EXERCISE PROMPT: Where the data below shows a picture, leave that picture out and copy the rest exactly.

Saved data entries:
--------------------------------------------------
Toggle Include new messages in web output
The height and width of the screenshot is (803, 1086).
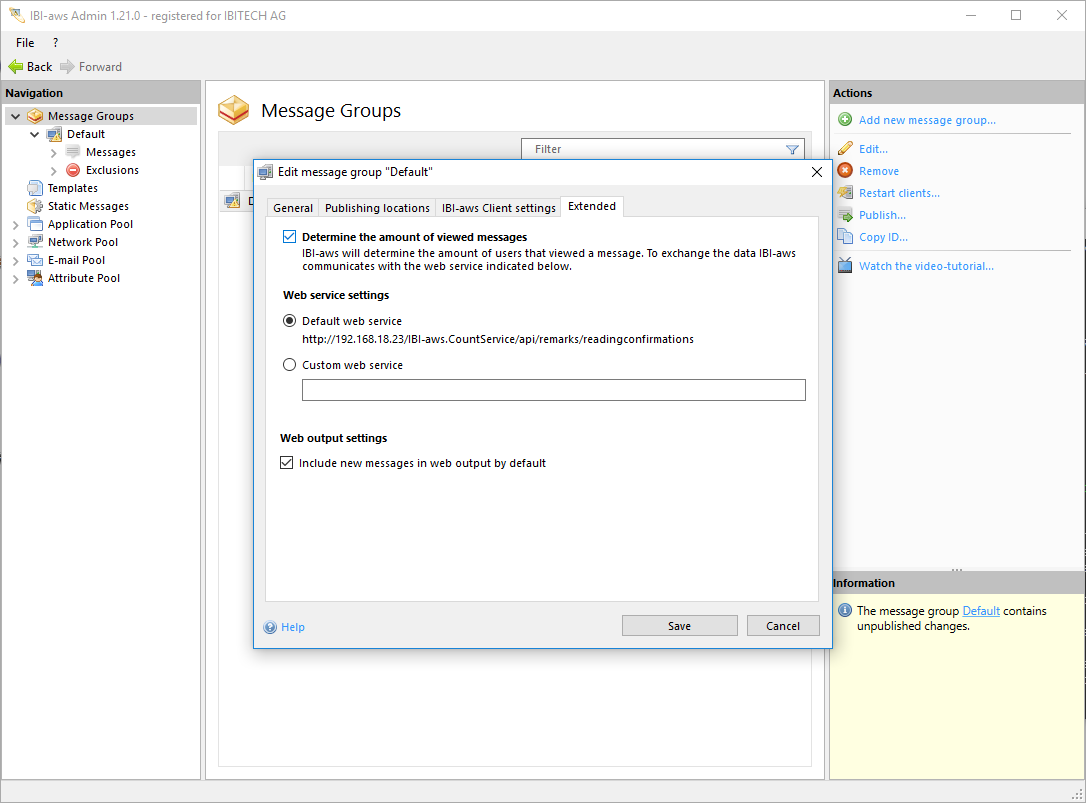point(287,463)
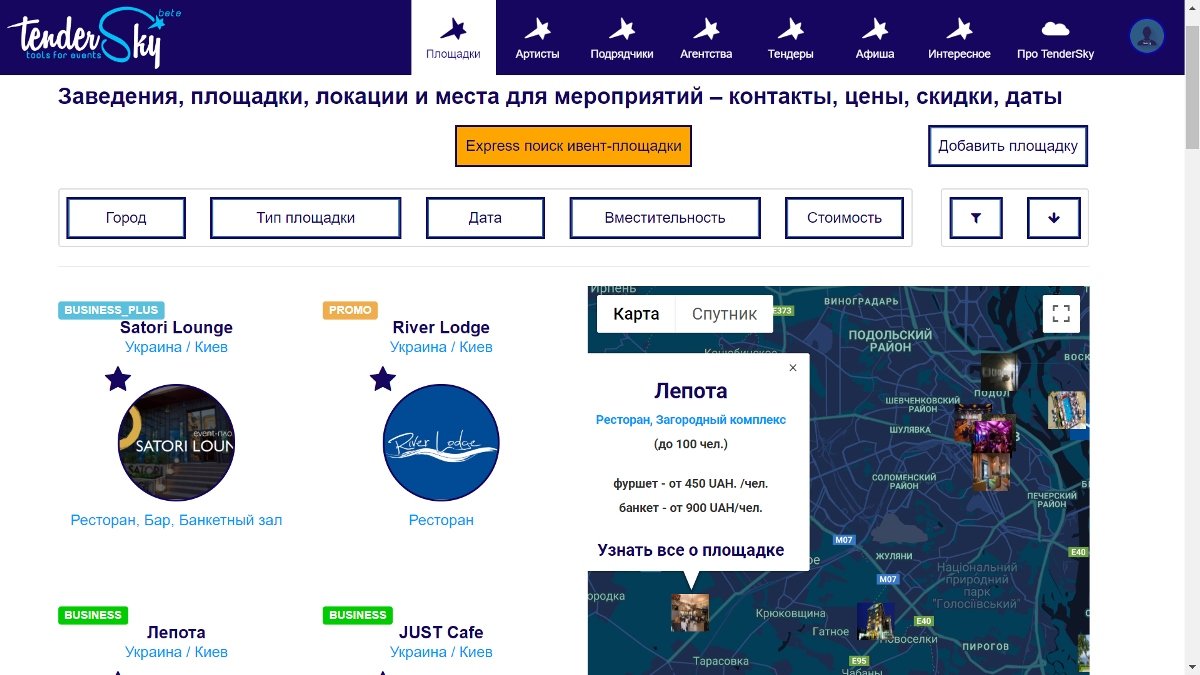The height and width of the screenshot is (675, 1200).
Task: Open the Про TenderSky cloud icon
Action: tap(1055, 29)
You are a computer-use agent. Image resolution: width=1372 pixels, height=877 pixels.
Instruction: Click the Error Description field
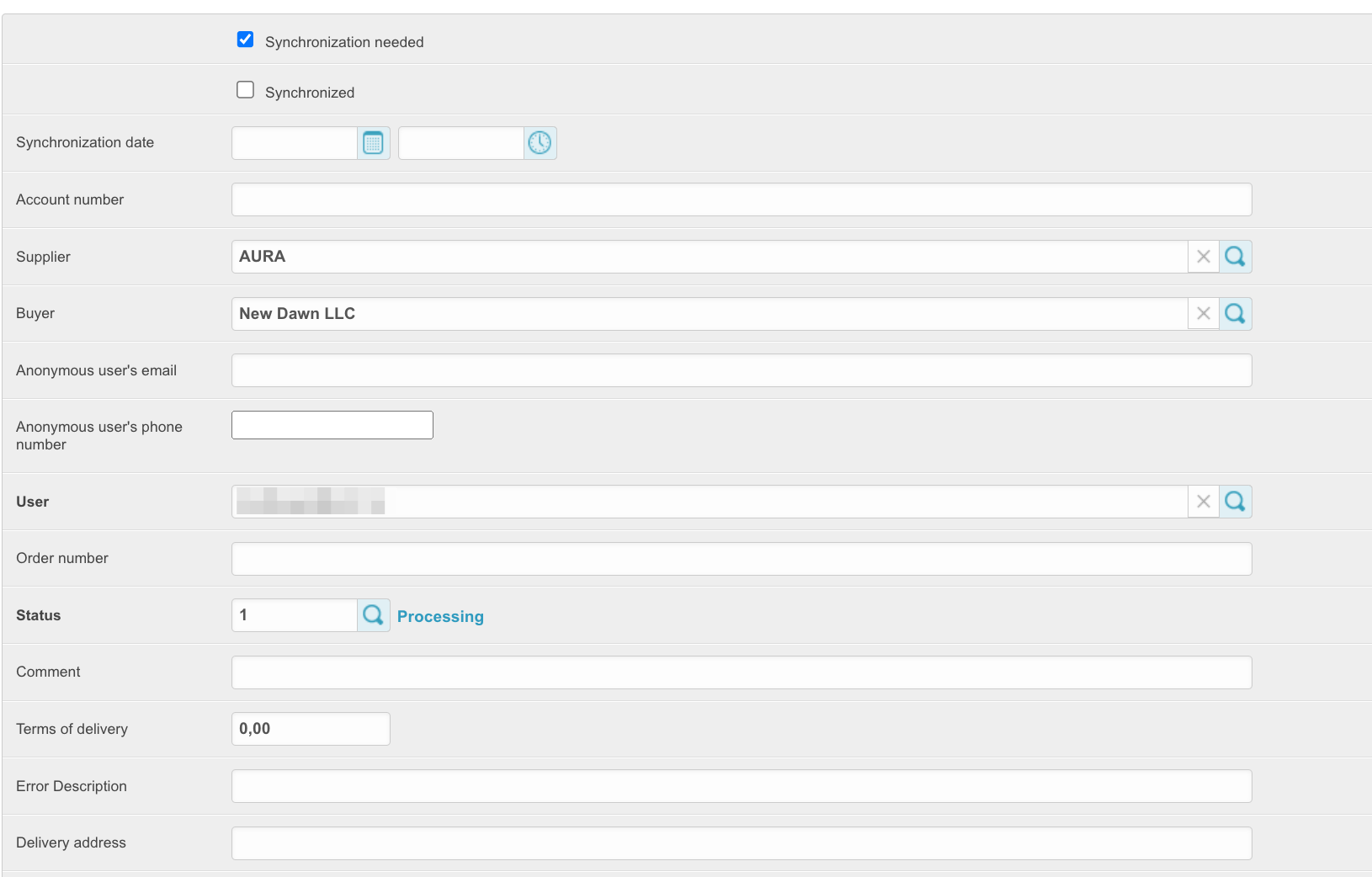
--------------------------------------------------
ANSWER SPACE:
Toggle Include new messages in web output
The height and width of the screenshot is (803, 1086).
point(287,463)
The height and width of the screenshot is (675, 1200).
Task: Open the Про TenderSky cloud icon
Action: tap(1055, 29)
You are a computer-use agent. Image resolution: width=1372 pixels, height=877 pixels.
Instruction: Click the Error Description field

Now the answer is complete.